Today, he says, the two are natural collaborators. “I was strong in software, services and technology and he was strong on the hardware, process and systems side. I was able to grow into a new skill set and introduced some new ideas to the organization. Now we often have a shared mind in our approach to the things we want to do.”

Growing the GlobalMed Mission

Today one of LaVoie’s top priorities for GlobalMed is “getting the message out in terms of who we are and what we do.”

In his view, that means helping the healthcare industry understand why GlobalMed is unique in enabling evidence-based virtual health. “Most people believe GlobalMed is a world-class hardware company and undoubtedly one of our strengths is data aggregation. That doesn’t happen without our robust, sophisticated software platform,” he says. “We’re leap years ahead of anyone else when it comes to understanding clinically rich data aggregation. And now we’ve expanded our software capabilities to allow us to go from clinical to consumer and hospital to home, all on one platform that is fully integrated – it’s a huge differentiator.”

LaVoie connects GlobalMed’s rising profile to a division growing in the telehealth industry. “Teladoc, Amwell and other Direct-To-Consumer telehealth vendors have helped introduce a concept of convenience care and grow the awareness of telemedicine, but I don’t think being the largest dispenser of Z-paks is anything to brag about,” he says. “And we’re seeing that reflected in consumers, who are demanding more than convenience consults with strangers.”

Evolving into Evidence-Based Virtual Health

LaVoie has three points of advice for healthcare leaders investigating an investment in telemedicine.

The first is that virtual health is inevitable. “Our healthcare equation is imbalanced. More people are demanding care than professionals providing it and that’s not going away,” he points out. “It’s not just in the United States. This imbalance exists globally. Many providers are discouraged about the general direction of healthcare – but they’re reinvigorated by new virtual technologies that allow them to impact a larger number of patients and ultimately improve outcomes with the introduction of actual evidence. The word ‘medicine’ is in telemedicine, after all.”

The second is that applied strategically, telemedicine drives ROI. LaVoie helps educate hospital systems and payers on how they can use virtual health systems to reduce readmissions, cut costs, extend specialist care delivery and increase downstream referrals.

“Telemedicine can dramatically improve capacity management,” he says. “Larger systems can maximize and load balance capacity across providers in different geographic areas. They don’t need to outsource their virtual health initiatives – when they do, they run the risk of brand degradation, revenue leakage and customer dissatisfaction. Their patients are forced to consult with providers who aren’t trained in the hospital’s proprietary protocols.”

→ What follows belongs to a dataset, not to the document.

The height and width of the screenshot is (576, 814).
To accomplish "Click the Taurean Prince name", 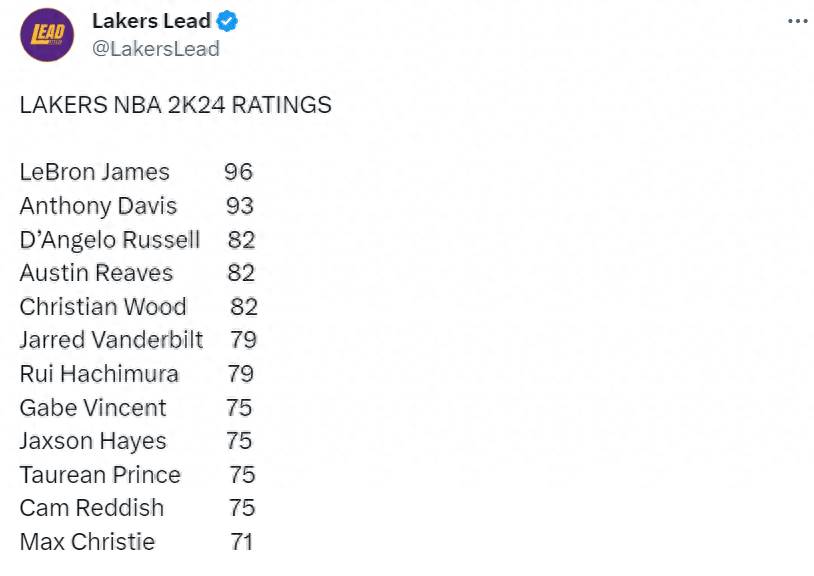I will (100, 475).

His third and arguably most important point is the need to move away from convenience consults to evidence-based solutions that can integrate with EHR and other systems. “The right telemedicine solution isn’t about the fastest path to a Z-Pak through an outsourced physician network,” he says, pointing out that patients don’t want to trust their virtual care to the “John Doe” of physicians. “It’s about integrating and applying the right technology that connects providers and patients who already have a loyal relationship.”

“Patients want connectivity to their PCP and health records and hospitals,” LaVoie says. “That’s why GlobalMed doesn’t provide a physician network of any kind. Instead we focus on providing the best technology and infrastructure to allow providers, systems and payers to extend the best in virtual health.”